Saturday, November 9, 2013

Fantastic Four Annual #3: Stan and Jack can't catch a break

I've always felt ambivalent about annuals.  The best are the ones where the regular creatives use the extra room to tell an epic story that's either too large an idea for an ordinary issue or else climaxes a storyline, or someone you've wanted to see handle the characters shows up to write or draw the book.  The worst are when some ill-suited guest team butts in with crap that's essentially filler or else it's simply part of a storyline from some other book.  Back in the 1960s, the gang at Marvel really knew how to put together an annual, although Fantastic Four Annual #3 (October 1965) consists of a regular-length story and some "most requested" reprints.  It's just the main story is nothing less than the long-awaited wedding of Reed Richards and Sue Storm.

And lemme tell ya, brothers and sisters, everyone who is everyone shows up and it is fun, fun, fun from panel one!  Captain America, Thor, Iron Man, Spider-Man, Daredevil, Dr. Strange and all the X-Men, plus Patsy and Hedy, (at least rumor has it) Millie the Model and possibly Irving Forbush headline a stellar guest list, with Nick Fury and SHIELD providing security.  The only problem is, with such a major event there are bound to be crashers.  The Puppet Master, the Red Ghost and his apes, Mole Man and the Super-Skrull all cause problems, because Dr. Doom himself has some kind of crazy emotion ray controlling their minds.

The heroes prove capable of handling the initial wave, but more and more villains attack so we get the like of the Mandarin and Hydra plus a lot of other clowns whose names escape me barging in and smashing up the place (kind of like Owen Wilson's mescaline-addled Eli Cash in The Royal Tenenbaums only without the death of a single Buckley), giving Fury a raging headache.  When Attuma and his Atlantean armies emerge from the harbor (Doom meant to call Namor, but the King himself was on some deeper quest according to Stan Lee's little editor's note; he also tells us why the Hulk isn't there) and Richards puzzles out what's behind it all, even the Watcher has to take a hand.  He takes Richards on a dazzling yet possibly superfluous trip through the "fourth dimension" (isn't that time?) to retrieve a device that beams all the baddies backwards in time to a moment where they would forget the whole thing happened.

Kirby uses one of his patented collages to depict the dimensional trip and we have to take a moment to gaze upon its wonders.
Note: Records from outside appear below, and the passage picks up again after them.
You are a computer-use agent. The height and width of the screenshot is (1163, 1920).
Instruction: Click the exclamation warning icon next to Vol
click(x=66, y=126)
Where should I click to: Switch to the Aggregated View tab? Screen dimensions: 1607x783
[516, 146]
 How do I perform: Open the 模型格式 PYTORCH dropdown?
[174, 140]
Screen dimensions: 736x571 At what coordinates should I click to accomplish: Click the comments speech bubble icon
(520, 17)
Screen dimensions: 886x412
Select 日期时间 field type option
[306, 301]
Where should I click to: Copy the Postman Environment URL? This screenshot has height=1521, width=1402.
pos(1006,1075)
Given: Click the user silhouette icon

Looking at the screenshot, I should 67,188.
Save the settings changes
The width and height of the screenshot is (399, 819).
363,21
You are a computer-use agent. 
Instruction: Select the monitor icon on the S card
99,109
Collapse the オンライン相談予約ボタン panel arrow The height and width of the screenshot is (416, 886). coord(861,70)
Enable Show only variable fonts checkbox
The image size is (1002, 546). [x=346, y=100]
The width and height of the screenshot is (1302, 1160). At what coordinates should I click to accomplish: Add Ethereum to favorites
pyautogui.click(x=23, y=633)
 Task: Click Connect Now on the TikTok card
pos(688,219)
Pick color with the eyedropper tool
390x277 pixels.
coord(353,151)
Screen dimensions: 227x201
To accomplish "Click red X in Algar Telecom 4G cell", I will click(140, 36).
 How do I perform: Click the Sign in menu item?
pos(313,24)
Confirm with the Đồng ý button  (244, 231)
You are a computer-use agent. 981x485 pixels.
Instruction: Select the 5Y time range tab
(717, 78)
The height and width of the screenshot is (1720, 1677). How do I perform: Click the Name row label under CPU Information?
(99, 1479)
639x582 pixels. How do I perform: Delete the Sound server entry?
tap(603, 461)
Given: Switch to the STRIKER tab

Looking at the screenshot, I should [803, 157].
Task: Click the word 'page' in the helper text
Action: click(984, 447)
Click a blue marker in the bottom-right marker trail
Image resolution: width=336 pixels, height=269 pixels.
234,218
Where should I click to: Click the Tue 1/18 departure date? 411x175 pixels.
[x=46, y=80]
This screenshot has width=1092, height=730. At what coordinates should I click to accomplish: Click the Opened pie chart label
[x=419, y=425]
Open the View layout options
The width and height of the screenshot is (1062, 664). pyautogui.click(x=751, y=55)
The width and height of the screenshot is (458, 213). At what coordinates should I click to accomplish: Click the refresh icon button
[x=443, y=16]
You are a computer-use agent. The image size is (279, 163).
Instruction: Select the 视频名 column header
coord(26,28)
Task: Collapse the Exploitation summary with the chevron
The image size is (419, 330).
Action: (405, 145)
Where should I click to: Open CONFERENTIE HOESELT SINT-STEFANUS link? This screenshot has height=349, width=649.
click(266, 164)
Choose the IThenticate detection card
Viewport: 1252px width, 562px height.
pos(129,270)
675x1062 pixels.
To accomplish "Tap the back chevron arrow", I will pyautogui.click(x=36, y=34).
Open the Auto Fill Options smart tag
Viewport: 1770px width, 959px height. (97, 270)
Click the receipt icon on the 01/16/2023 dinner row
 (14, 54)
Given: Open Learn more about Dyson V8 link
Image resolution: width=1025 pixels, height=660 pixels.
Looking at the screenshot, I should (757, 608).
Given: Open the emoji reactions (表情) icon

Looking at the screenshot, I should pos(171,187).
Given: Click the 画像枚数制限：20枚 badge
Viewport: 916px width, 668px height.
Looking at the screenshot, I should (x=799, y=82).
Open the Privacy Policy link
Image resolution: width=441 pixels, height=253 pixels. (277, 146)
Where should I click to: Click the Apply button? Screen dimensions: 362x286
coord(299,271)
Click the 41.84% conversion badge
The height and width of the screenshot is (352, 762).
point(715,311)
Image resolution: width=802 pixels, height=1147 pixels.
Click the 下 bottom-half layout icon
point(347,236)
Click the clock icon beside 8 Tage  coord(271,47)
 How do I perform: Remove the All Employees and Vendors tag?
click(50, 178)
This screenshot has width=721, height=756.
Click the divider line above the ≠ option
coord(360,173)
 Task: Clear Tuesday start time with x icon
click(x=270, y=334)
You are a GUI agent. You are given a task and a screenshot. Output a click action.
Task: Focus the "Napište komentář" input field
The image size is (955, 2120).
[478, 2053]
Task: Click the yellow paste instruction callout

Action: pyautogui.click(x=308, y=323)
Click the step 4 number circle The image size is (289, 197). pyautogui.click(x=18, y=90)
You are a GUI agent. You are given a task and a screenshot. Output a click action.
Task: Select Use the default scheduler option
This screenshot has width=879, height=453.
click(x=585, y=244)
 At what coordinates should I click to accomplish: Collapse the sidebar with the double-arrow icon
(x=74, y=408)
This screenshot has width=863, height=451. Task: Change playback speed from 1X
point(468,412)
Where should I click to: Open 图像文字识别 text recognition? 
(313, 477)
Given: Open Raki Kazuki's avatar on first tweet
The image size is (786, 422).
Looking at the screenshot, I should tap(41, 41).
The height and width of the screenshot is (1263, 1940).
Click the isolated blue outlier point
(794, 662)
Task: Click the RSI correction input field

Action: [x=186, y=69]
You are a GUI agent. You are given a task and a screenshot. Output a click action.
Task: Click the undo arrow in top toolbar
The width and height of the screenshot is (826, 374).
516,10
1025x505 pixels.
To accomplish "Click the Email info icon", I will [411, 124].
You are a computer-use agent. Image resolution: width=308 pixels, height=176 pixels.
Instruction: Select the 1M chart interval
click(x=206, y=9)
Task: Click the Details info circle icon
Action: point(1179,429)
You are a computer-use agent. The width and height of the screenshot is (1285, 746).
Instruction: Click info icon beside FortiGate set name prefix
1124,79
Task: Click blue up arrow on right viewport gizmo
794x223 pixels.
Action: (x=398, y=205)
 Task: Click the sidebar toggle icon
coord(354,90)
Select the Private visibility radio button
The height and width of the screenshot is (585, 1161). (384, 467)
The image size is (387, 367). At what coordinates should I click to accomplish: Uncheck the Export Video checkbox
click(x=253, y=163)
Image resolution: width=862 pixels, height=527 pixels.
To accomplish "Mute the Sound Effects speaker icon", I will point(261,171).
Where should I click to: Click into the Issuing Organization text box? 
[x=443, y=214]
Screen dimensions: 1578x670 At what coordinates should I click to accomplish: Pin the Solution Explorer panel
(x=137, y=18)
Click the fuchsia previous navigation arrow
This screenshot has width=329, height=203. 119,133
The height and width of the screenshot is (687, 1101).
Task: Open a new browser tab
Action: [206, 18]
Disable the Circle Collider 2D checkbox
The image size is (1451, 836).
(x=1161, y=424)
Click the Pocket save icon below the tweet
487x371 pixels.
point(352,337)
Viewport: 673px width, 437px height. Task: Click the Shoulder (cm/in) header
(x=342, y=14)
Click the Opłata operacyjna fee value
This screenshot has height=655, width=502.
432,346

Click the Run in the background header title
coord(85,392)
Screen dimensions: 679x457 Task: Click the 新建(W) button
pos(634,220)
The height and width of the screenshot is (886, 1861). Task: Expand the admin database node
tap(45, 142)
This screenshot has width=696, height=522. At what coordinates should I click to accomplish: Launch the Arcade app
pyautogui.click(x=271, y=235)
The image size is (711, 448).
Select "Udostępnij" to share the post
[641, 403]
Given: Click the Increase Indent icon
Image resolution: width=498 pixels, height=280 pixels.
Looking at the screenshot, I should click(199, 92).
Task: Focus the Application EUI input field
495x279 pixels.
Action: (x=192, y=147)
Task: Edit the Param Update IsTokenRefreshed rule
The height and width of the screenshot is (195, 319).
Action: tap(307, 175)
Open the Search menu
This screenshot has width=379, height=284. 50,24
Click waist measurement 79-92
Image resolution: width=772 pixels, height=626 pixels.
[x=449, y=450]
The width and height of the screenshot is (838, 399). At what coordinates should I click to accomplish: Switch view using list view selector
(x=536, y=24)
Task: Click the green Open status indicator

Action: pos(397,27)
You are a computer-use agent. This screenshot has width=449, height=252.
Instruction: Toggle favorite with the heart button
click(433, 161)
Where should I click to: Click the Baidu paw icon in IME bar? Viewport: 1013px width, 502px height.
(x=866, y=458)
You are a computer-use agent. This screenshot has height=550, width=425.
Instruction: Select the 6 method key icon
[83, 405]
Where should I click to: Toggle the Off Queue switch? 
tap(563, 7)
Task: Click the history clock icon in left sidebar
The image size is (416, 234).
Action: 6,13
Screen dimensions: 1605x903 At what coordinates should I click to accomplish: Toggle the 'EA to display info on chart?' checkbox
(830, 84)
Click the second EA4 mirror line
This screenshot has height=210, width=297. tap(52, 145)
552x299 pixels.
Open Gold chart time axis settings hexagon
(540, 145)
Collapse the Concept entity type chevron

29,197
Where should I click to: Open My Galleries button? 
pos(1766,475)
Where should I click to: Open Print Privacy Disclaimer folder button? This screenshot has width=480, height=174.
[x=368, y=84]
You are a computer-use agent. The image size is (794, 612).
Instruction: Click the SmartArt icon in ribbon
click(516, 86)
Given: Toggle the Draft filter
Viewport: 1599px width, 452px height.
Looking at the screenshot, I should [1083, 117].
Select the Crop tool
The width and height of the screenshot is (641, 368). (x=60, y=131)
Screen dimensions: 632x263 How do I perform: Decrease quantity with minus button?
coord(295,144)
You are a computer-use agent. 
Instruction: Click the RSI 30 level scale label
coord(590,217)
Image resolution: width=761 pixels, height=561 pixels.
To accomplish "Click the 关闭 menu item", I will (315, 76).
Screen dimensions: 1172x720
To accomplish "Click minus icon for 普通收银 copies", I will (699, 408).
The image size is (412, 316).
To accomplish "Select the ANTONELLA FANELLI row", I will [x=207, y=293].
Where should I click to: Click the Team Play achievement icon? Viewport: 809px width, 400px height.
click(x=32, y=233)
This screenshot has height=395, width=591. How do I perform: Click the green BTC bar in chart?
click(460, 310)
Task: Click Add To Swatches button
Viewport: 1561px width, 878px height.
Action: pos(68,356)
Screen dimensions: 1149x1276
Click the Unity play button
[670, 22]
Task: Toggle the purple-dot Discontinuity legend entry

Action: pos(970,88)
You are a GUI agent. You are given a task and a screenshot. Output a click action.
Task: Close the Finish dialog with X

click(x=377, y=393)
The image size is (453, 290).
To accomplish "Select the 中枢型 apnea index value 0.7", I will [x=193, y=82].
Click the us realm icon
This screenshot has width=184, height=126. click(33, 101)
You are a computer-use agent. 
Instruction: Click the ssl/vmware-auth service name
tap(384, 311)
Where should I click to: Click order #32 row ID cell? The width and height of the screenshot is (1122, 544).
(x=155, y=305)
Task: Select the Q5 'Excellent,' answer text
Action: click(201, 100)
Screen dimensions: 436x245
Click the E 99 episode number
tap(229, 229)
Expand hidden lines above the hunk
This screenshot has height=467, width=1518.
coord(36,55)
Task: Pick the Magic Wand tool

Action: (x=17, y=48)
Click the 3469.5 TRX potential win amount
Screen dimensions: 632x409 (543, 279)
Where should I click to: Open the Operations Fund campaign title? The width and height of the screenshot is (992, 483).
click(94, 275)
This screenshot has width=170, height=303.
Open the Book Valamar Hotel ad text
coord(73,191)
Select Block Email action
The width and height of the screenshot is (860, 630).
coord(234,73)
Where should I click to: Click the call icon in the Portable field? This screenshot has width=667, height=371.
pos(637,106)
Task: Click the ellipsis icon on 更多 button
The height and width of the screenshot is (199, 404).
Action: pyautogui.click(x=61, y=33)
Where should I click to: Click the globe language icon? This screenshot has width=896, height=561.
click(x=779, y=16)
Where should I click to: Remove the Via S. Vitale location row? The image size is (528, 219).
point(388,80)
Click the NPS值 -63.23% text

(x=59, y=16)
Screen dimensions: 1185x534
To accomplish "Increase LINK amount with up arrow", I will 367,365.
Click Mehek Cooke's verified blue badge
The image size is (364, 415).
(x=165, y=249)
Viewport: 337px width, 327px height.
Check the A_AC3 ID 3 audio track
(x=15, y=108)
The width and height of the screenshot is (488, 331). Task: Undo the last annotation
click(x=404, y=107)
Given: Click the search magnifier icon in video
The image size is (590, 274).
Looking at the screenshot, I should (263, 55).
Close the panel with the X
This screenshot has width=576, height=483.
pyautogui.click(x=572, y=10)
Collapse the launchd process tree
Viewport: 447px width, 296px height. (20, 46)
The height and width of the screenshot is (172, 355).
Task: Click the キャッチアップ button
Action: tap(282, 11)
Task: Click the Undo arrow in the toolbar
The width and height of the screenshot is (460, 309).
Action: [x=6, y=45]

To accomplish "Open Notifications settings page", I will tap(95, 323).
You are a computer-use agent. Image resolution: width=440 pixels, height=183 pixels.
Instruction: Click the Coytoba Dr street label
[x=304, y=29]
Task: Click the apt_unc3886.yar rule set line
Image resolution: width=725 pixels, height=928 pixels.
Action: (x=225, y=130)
And here's that aforementioned device in action.


My god, Reed Richards is so smart, he could tell just by looking at it what it is and what it's used for!  I'm looking at it and all I can think is maybe I could use it to project transparencies onto some kind of fabric screen or perhaps even the wall itself as a visual aid for one of my classes.

This panel sums up the whole of the rather jangled plot, which is almost entirely given over to fight scenes, as you can imagine.  Kirby's on fire with some incredibly energetic poses as he presents practically an encyclopedia of Marvel's contemporaneous characters and we get a lot of villainous monologues and heroic wise-cracks from Lee.  Vince Colletta's inks are typically scratchy and rushed-looking, but I also recognize the herculean task faced by the art team here in working with this many characters on deadline.  They're serviceable finishes and a few odd figures and faces actually have a becoming elegance (others look kinda haphazardly slapped together), but certainly this book would have looked slicker with Chic Stone doing the honors, or Joe Sinnott.  Then again, Reed and Sue might have had to delay their ceremony another year or two waiting for this issue.

Another thing to consider is we're looking at restored art here.  I'm not sure what process Marvel puts their back catalog through to produce these color reprints, but I doubt they used the original inked pages or old separations (if any of that still exists).  I'm guessing they cleaned up some stats or decent-quality printed books as best they could,  retouched things here and there but said, "Eh, good enough" at the loss of finer lines after the digital coloring.  And these lines look like they were thin enough to begin with.

On with the wedding!  Here comes the--

Stop the music!  Stop the music!  Hold the sub-atronic time displacer!  What's this?  Two more wedding crashers?


In the immortal words of a certain bashful, blue-eyed boy, "Wotta revoltin' development!"